I've watched them celebrate after in posts.

Free speech can be abused.

But as the years have gone by and I've learned to mostly ignore the worst of them, I've actually found use for negative feedback about my mathematical ideas, which is an odd thing because of its value to me—if someone shoots down an idea that's just it, it's gone. I forget the idea and can forget that person.

The fear I had in years past was that someone might put forward a BETTER IDEA, which was the scary thing which is why what I've done may not be safe for all discoverers who do not wish to be upstaged!!!

Oddly enough, the viciousness of the hostility may have protected me somewhat as posters were too afraid to say ANYTHING positive about my ideas knowing they'd be verbally assaulted if they did. The angry and nasty posters had made group rules that nothing good was to be said about my research, which is a set of rules they enforce to this day—posters know ahead of time they will be punished if they break them.

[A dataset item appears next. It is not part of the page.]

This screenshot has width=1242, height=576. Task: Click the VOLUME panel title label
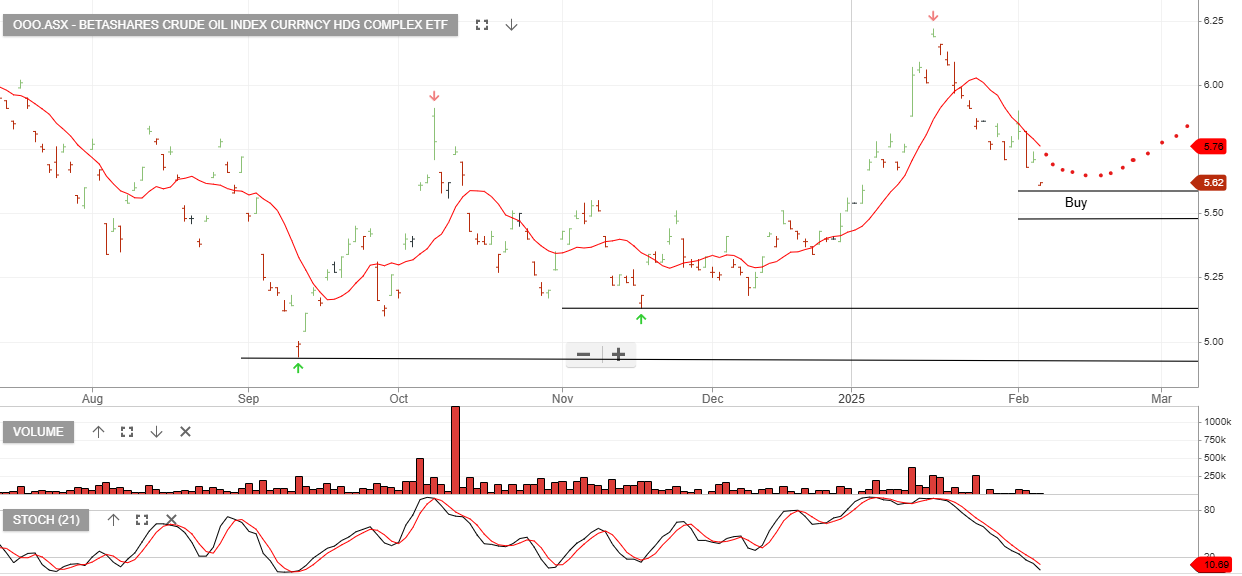pyautogui.click(x=38, y=431)
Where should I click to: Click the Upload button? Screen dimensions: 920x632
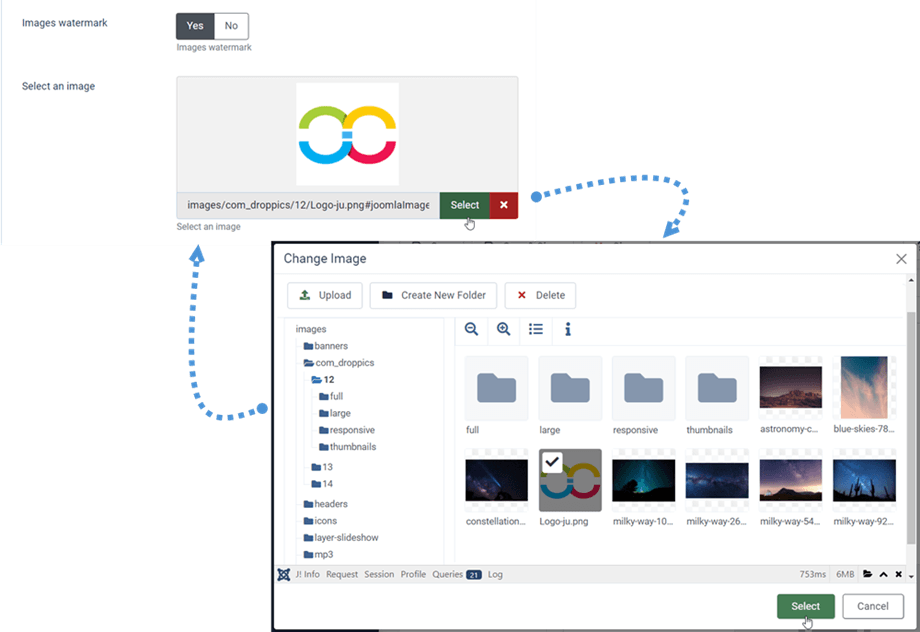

Hostile posters through the years have made it clear that you will be punished if you break those rules!

Just recently I got an email from someone expressing interest in my ideas but afraid to post.

So you could say the venom was like a protective screen. It annoyed me but did not stop me, but it stopped others cold.

The value of the negative feedback was shown yet again with my k^m = q mod N result, where I just didn't think about discrete logs at first as I'd never really thought about them before, and had this focus on solving for k. An argument with a poster got me to wondering, hmmm…can I find m, with k, q and N known using these equations? The answer was: yes.

Maybe eventually I'd have realized that but in a different situation it's quite possible someone else might have noticed before me, so another benefit to me of the vitriol and the rules against people posting anything positive about me or my research may be that I get to have all the major results!

Talk about making lemonade out of lemons.

History may reflect this saga as one of the most bizarre in human history, where a spate of mathematical discoveries in newly opened up areas were mine not because I hid anything, and not because there weren't smart people possibly able to figure things out before me—often I take months to work through various results—but simply because GROUP RULES on Usenet put the fear of the wrath of angry posters into the minds of people who might try. Or they simply never thought to try trusting the angry idiots.

At this date there's a well-worked system: I can post here without fear of positive responses. I take the negatives to help me kill bad ideas, and put forward draft posts. The best drafts I refine and put on my math blog or on mymathgroup or both. The most stunning results I send to the Annals of Mathematics.

That's the system. It is well established at this point. And I think it works well.